Remember that Mark Twain autobiography, allowed to be published in full only a century after Samuel Clemens’s death? The New York Times reports that it’s turning into a surprise runaway bestseller—the publisher can’t print the books fast enough to keep up with the demand. It originally thought a run of 7,500 copies would be sufficient—after all, who besides scholars would want “a $35, four-pound, 500,000-word doorstopper of a memoir”?—but has printed 275,000 so far and is still not meeting holiday season demand.

“It’s frustrating,” said Rona Brinlee, the owner of the BookMark in Neptune Beach, Fla. “In this age of instant books, why does it take so long to reprint it?”

Oddly, the article does not follow this question up by pointing out that it can be had as an “instant book”—the publisher offers it as an Adobe e-book for $28 and Amazon is selling a Kindle edition for $9.79. And given Amazon’s recently-added ability to send e-books as gifts (at least in the USA), those who want to give the Twain bio (or any other book) to their Kindle-owning friends or relatives are all set. Furthermore, it can be read on-line for free (albeit in a slightly awkward interface).

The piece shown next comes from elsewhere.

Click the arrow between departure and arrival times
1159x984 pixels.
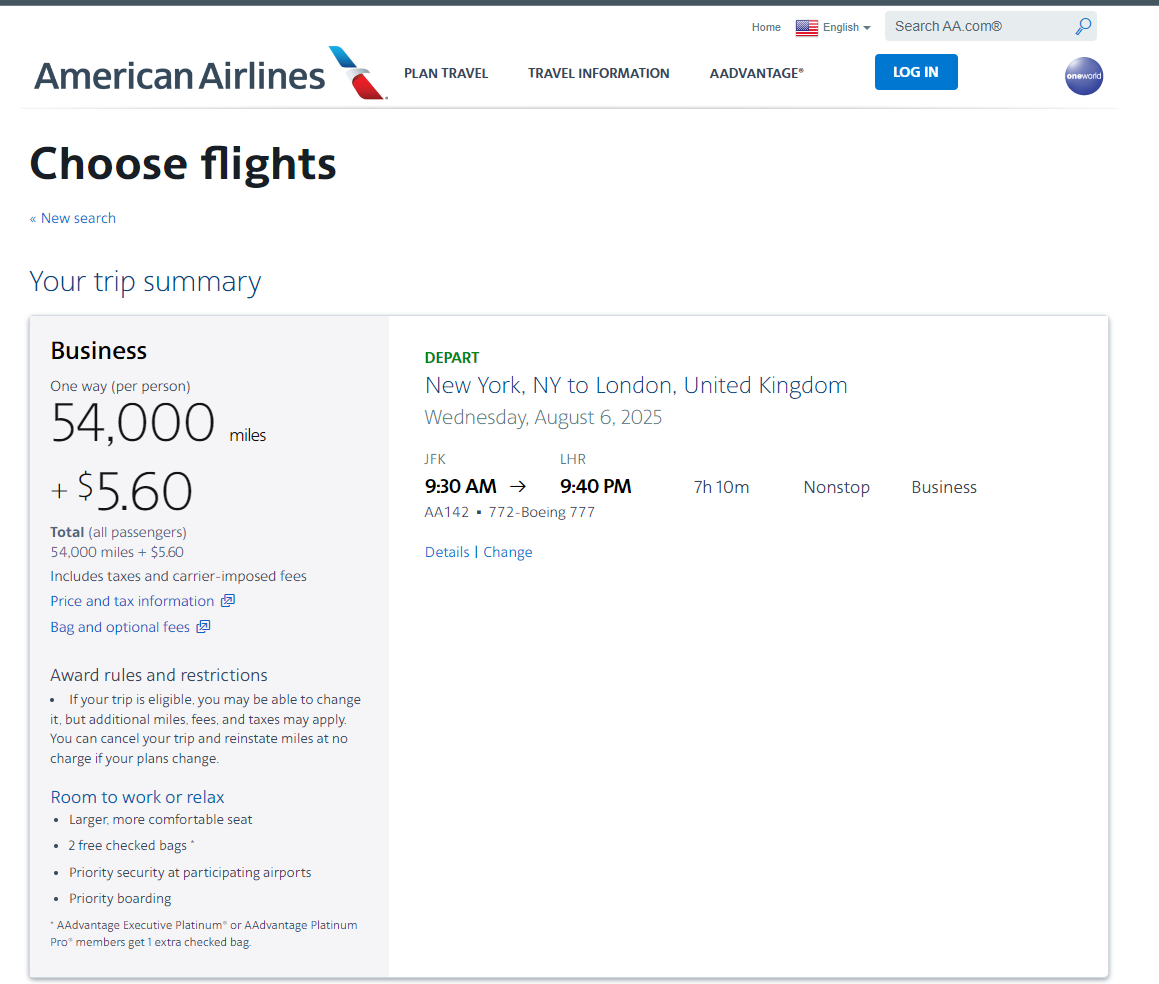click(x=518, y=486)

And yet, consumers are still rushing to buy the bulky, unwieldy print edition. Yes, e-books still have a ways to go yet.


  1. I bought 2 copies — one for myself and one as a gift — and this is a book I would want to keep for years into the future, something no ebook can currently guarantee me with all of the restrictions and DRM schemes that may not exist on tomorrow’s devices.

    It has been my position that the only books (currently; i.e., until a universal, permanent DRM scheme is devised that publishers and device makers guarantee will be still usable 200 years from now) worth considering buying as ebooks are inexpensive throwaway books — read once, throwaway. Anything that one might want to refer to again, even 2 years from now, or would hope that their grandchild will read someday, still needs to be bought in print version.

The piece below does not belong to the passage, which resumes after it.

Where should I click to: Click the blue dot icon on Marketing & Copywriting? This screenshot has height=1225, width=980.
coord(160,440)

    Twain’s unexpurgated autobiography fits into this category of future “proofing”.

  2. I just do not agree witjh Adin’s premise- that ebooks are ONLY for throwaway reading and that only by buying print books can you have something more than 2 years out. I love Twain and expect to get the Kindle edition soon.

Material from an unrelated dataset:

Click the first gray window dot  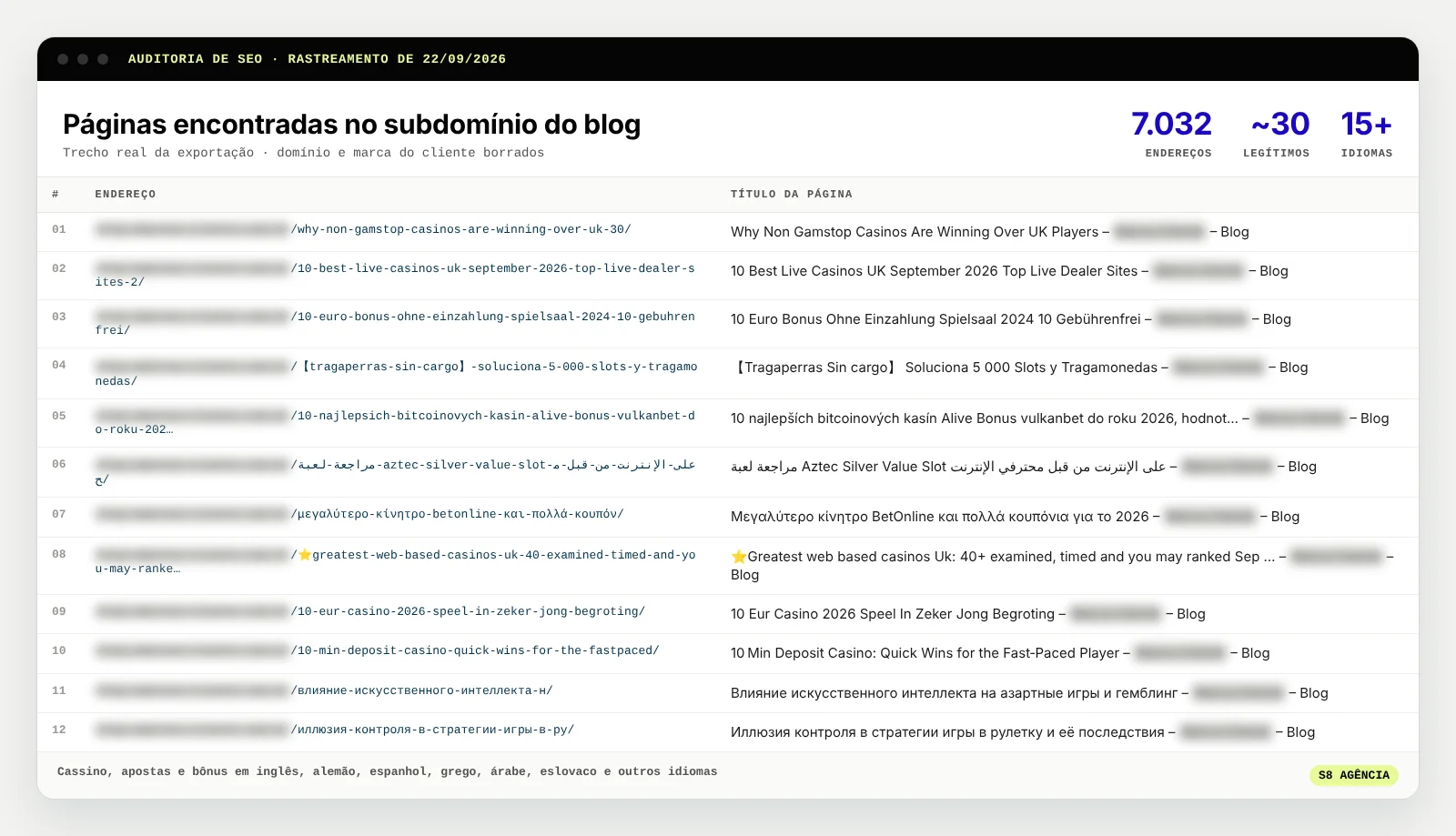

  3. I agree Richard. My older sister lost 60% of he book collection when she moved house two years ago, due to a mover mixup, so there is no guarantee of anything. Keeping books for years is simply how some people have been brought up, with an emotional attachment. It will pass as the generation passes. I have a collection of eBooks here. I don’t need to worry about keeping them, nor to I care. If I want to read one again in 15 years I will just buy it again. It will be cheap and it is the writing that matters, not the paper, after all. I keep a list of my favourites as I go along and I will use that as a source.